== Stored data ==

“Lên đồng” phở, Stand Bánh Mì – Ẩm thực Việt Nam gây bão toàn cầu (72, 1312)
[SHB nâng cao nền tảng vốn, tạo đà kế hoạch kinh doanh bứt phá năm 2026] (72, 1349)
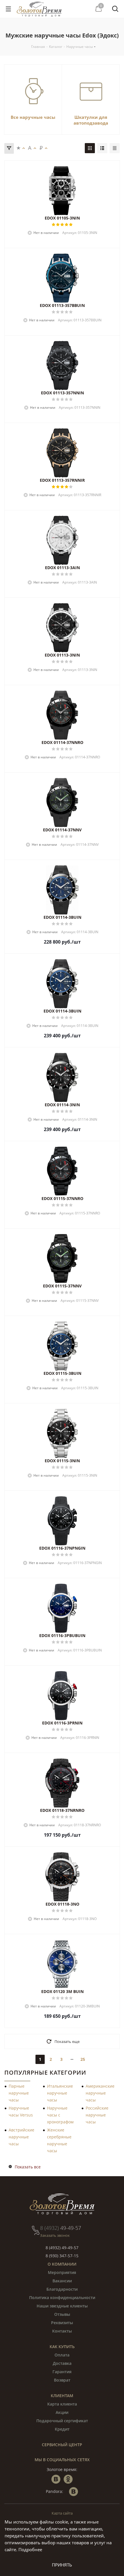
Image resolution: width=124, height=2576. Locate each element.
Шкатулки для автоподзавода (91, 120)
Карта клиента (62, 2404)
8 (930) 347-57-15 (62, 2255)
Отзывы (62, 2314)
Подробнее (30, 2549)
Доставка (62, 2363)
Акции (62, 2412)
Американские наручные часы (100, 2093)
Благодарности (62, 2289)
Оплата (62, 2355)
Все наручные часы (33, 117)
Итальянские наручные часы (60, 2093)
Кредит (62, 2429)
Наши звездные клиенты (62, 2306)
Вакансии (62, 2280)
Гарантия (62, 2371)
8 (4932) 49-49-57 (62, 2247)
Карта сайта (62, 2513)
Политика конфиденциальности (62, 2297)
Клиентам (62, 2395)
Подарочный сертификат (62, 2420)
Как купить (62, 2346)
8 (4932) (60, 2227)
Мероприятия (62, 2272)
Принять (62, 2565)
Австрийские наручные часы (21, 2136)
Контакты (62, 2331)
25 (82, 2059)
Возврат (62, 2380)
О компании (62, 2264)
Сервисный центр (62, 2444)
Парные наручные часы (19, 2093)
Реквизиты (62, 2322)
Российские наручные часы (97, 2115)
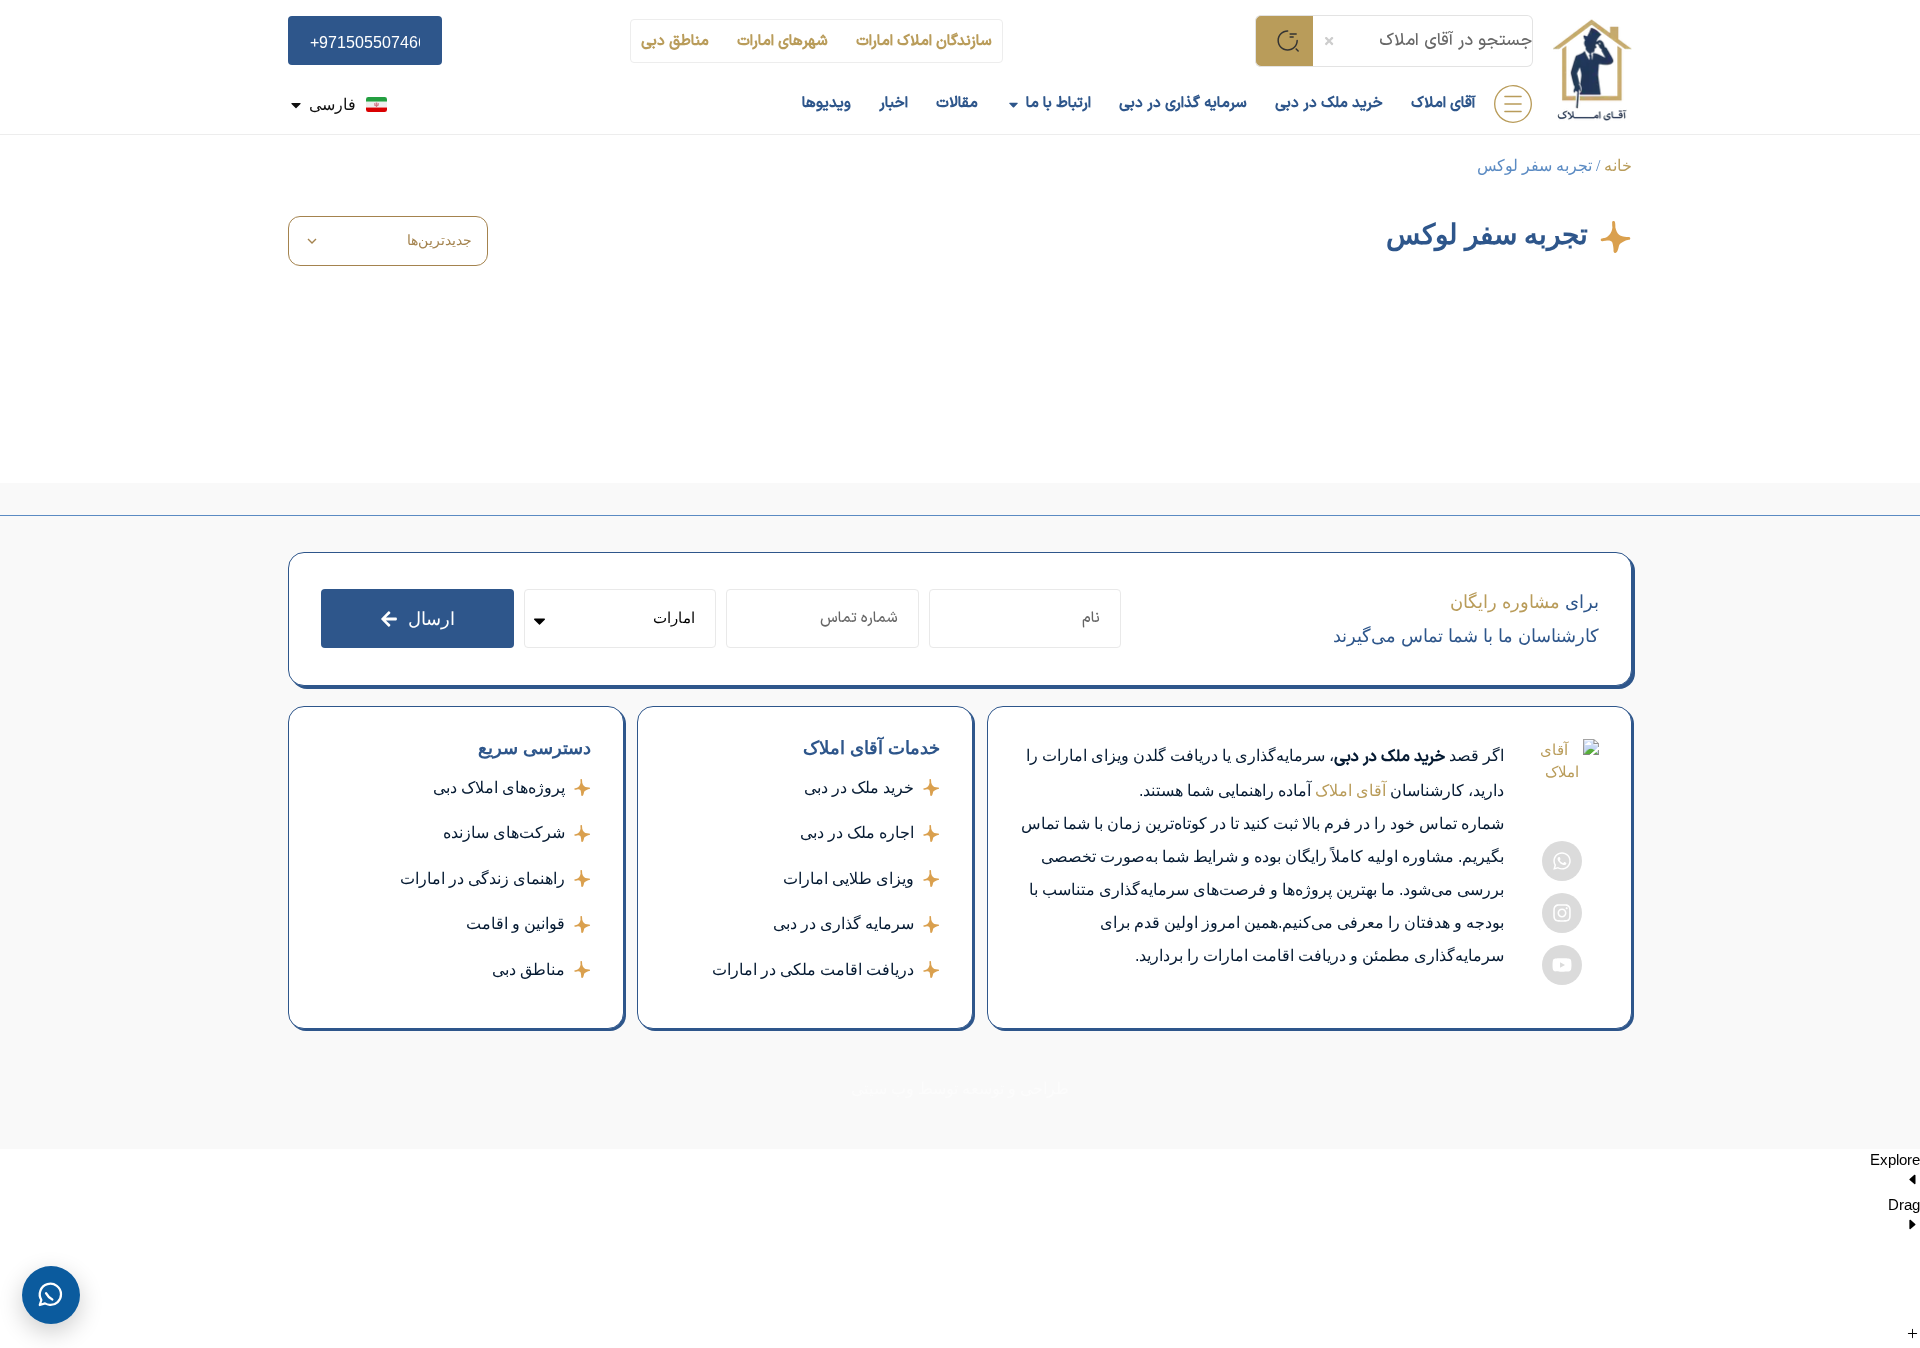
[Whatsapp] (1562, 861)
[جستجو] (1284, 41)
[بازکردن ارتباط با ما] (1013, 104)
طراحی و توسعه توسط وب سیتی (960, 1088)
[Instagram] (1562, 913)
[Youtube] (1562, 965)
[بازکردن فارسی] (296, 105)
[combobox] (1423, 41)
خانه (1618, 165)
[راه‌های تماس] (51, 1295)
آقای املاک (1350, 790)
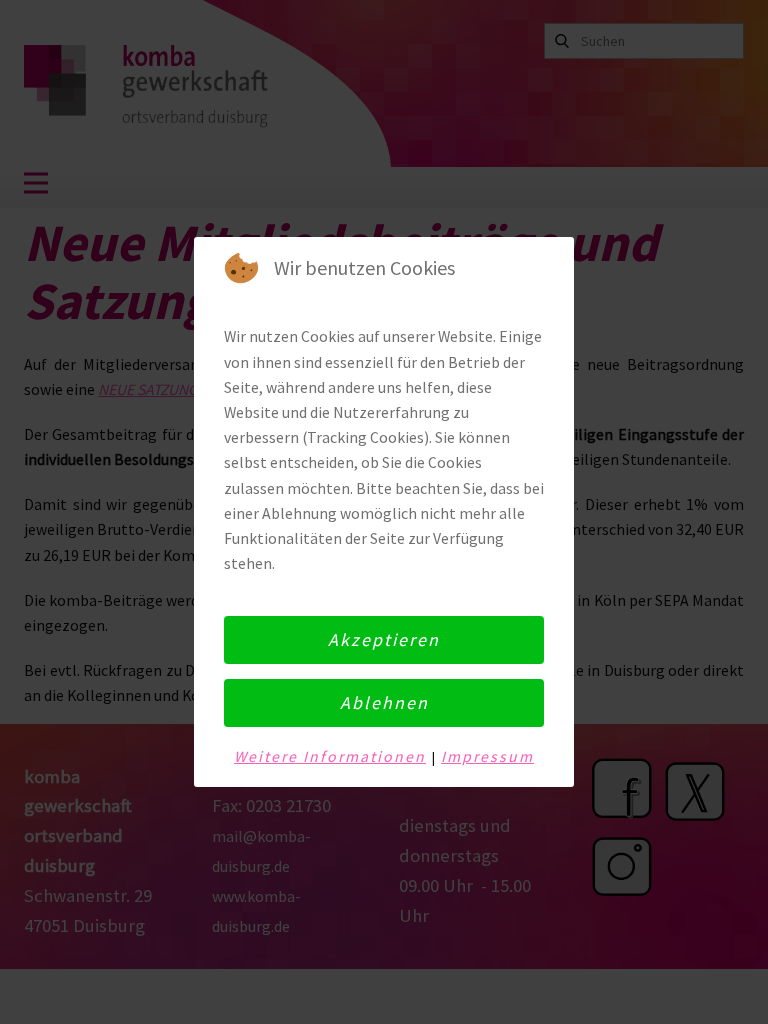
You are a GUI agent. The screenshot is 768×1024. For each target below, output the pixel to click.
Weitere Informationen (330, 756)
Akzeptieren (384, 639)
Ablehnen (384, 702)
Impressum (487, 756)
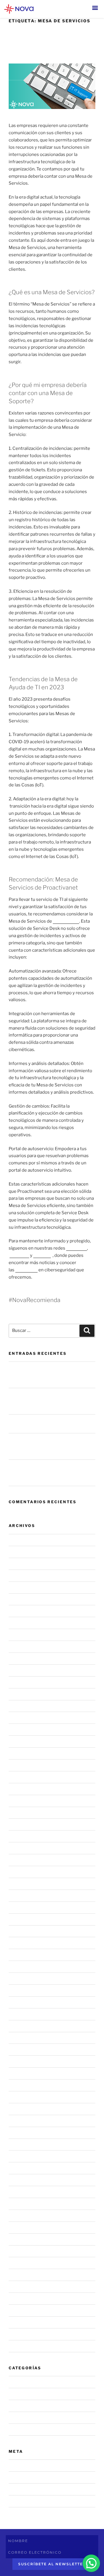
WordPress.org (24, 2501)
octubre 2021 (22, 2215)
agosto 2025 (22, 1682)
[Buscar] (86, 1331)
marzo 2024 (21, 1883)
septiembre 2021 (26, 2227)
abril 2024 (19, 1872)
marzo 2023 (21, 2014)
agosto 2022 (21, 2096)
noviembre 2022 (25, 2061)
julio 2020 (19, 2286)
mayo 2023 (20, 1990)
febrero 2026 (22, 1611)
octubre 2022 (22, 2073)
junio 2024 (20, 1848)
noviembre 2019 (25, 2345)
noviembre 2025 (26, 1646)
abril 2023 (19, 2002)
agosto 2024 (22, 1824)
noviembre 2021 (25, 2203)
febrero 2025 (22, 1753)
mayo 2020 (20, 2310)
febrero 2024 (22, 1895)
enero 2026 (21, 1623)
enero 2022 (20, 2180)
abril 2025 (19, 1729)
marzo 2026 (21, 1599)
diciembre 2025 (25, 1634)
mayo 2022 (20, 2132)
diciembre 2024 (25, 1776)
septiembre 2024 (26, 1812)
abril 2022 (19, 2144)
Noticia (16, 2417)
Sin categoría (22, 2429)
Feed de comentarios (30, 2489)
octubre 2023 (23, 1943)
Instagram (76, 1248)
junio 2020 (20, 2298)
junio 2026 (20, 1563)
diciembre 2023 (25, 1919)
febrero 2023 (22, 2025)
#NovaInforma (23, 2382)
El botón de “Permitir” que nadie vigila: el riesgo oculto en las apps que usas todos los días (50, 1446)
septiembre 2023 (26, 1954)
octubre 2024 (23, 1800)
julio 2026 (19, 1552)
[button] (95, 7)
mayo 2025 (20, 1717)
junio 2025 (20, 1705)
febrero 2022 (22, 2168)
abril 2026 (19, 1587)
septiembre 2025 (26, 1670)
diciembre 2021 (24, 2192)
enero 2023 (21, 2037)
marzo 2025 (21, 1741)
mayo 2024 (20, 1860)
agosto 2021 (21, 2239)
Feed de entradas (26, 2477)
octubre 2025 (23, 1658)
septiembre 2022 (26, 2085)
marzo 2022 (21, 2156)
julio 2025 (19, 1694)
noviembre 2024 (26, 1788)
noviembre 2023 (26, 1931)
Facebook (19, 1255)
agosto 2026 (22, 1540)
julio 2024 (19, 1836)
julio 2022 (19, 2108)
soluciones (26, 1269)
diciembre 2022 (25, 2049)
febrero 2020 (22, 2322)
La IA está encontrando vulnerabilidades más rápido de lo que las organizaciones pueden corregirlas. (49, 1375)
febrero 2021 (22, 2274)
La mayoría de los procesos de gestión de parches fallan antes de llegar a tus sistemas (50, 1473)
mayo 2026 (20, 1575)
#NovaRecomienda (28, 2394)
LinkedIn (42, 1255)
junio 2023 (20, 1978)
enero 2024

== ACTIVITY ==
The entries above are to be repeated in full, except for their pictures.

== ANSWER TO THE PROBLEM ==
“Lên đồng” phở, Stand Bánh Mì – Ẩm thực Việt Nam gây bão toàn cầu (72, 1312)
[SHB nâng cao nền tảng vốn, tạo đà kế hoạch kinh doanh bứt phá năm 2026] (72, 1349)
Image resolution: width=124, height=2576. Locate each element.
Шкатулки для автоподзавода (91, 120)
Карта клиента (62, 2404)
8 (930) 347-57-15 (62, 2255)
Отзывы (62, 2314)
Подробнее (30, 2549)
Доставка (62, 2363)
Акции (62, 2412)
Американские наручные часы (100, 2093)
Благодарности (62, 2289)
Оплата (62, 2355)
Все наручные часы (33, 117)
Итальянские наручные часы (60, 2093)
Кредит (62, 2429)
Наши звездные клиенты (62, 2306)
Вакансии (62, 2280)
Гарантия (62, 2371)
8 (4932) 49-49-57 (62, 2247)
Карта сайта (62, 2513)
Политика конфиденциальности (62, 2297)
Клиентам (62, 2395)
Подарочный сертификат (62, 2420)
Как купить (62, 2346)
8 (4932) (60, 2227)
Мероприятия (62, 2272)
Принять (62, 2565)
Австрийские наручные часы (21, 2136)
Контакты (62, 2331)
25 (82, 2059)
Возврат (62, 2380)
О компании (62, 2264)
Сервисный центр (62, 2444)
Парные наручные часы (19, 2093)
Реквизиты (62, 2322)
Российские наручные часы (97, 2115)
[Whatsapp] (1562, 861)
[جستجو] (1284, 41)
[بازکردن ارتباط با ما] (1013, 104)
طراحی و توسعه توسط وب سیتی (960, 1088)
[Instagram] (1562, 913)
[Youtube] (1562, 965)
[بازکردن فارسی] (296, 105)
[combobox] (1423, 41)
خانه (1618, 165)
[راه‌های تماس] (51, 1295)
آقای املاک (1350, 790)
You are a GUI agent. The screenshot is 768×1024. For each target below, output the pixel to click.
Weitere Informationen (330, 756)
Akzeptieren (384, 639)
Ablehnen (384, 702)
Impressum (487, 756)
WordPress.org (24, 2501)
octubre 2021 (22, 2215)
agosto 2025 (22, 1682)
[Buscar] (86, 1331)
marzo 2024 (21, 1883)
septiembre 2021 (26, 2227)
abril 2024 (19, 1872)
marzo 2023 (21, 2014)
agosto 2022 (21, 2096)
noviembre 2022 (25, 2061)
julio 2020 (19, 2286)
mayo 2023 (20, 1990)
febrero 2026 (22, 1611)
octubre 2022 (22, 2073)
junio 2024 (20, 1848)
noviembre 2019 (25, 2345)
noviembre 2025 (26, 1646)
abril 2023 (19, 2002)
agosto 2024 (22, 1824)
noviembre 2021 (25, 2203)
febrero 2025 (22, 1753)
mayo 2020 (20, 2310)
febrero 2024 (22, 1895)
enero 2026 (21, 1623)
enero 2022 (20, 2180)
abril 2025 (19, 1729)
marzo 2026 (21, 1599)
diciembre 2025 (25, 1634)
mayo 2022 (20, 2132)
diciembre 2024 (25, 1776)
septiembre 2024 (26, 1812)
abril 2022 (19, 2144)
Noticia (16, 2417)
Sin categoría (22, 2429)
Feed de comentarios (30, 2489)
octubre 2023 (23, 1943)
Instagram (76, 1248)
junio 2020 (20, 2298)
junio 2026 (20, 1563)
diciembre 2023 (25, 1919)
febrero 2023 (22, 2025)
#NovaInforma (23, 2382)
El botón de “Permitir” que nadie vigila: el riesgo oculto en las apps que usas todos los días (50, 1446)
septiembre 2023 (26, 1954)
octubre 2024 (23, 1800)
julio 2026 (19, 1552)
[button] (95, 7)
mayo 2025 (20, 1717)
junio 2025 (20, 1705)
febrero 2022 (22, 2168)
abril 2026 (19, 1587)
septiembre 2025 (26, 1670)
diciembre 2021 (24, 2192)
enero 2023 (21, 2037)
marzo 2025 (21, 1741)
mayo 2024 (20, 1860)
agosto 2021 (21, 2239)
Feed de entradas (26, 2477)
octubre 2025 (23, 1658)
septiembre 2022 (26, 2085)
marzo 2022 (21, 2156)
julio 2025 (19, 1694)
noviembre 2024 (26, 1788)
noviembre 2023 (26, 1931)
Facebook (19, 1255)
agosto 2026 (22, 1540)
julio 2024 (19, 1836)
julio 2022 (19, 2108)
soluciones (26, 1269)
diciembre 2022 (25, 2049)
febrero 2020 (22, 2322)
La IA está encontrando vulnerabilidades más rápido de lo que las organizaciones pueden corregirlas. (49, 1375)
febrero 2021 (22, 2274)
La mayoría de los procesos de gestión de parches fallan antes de llegar a tus sistemas (50, 1473)
mayo 2026 (20, 1575)
#NovaRecomienda (28, 2394)
LinkedIn (42, 1255)
junio 2023 (20, 1978)
enero 2024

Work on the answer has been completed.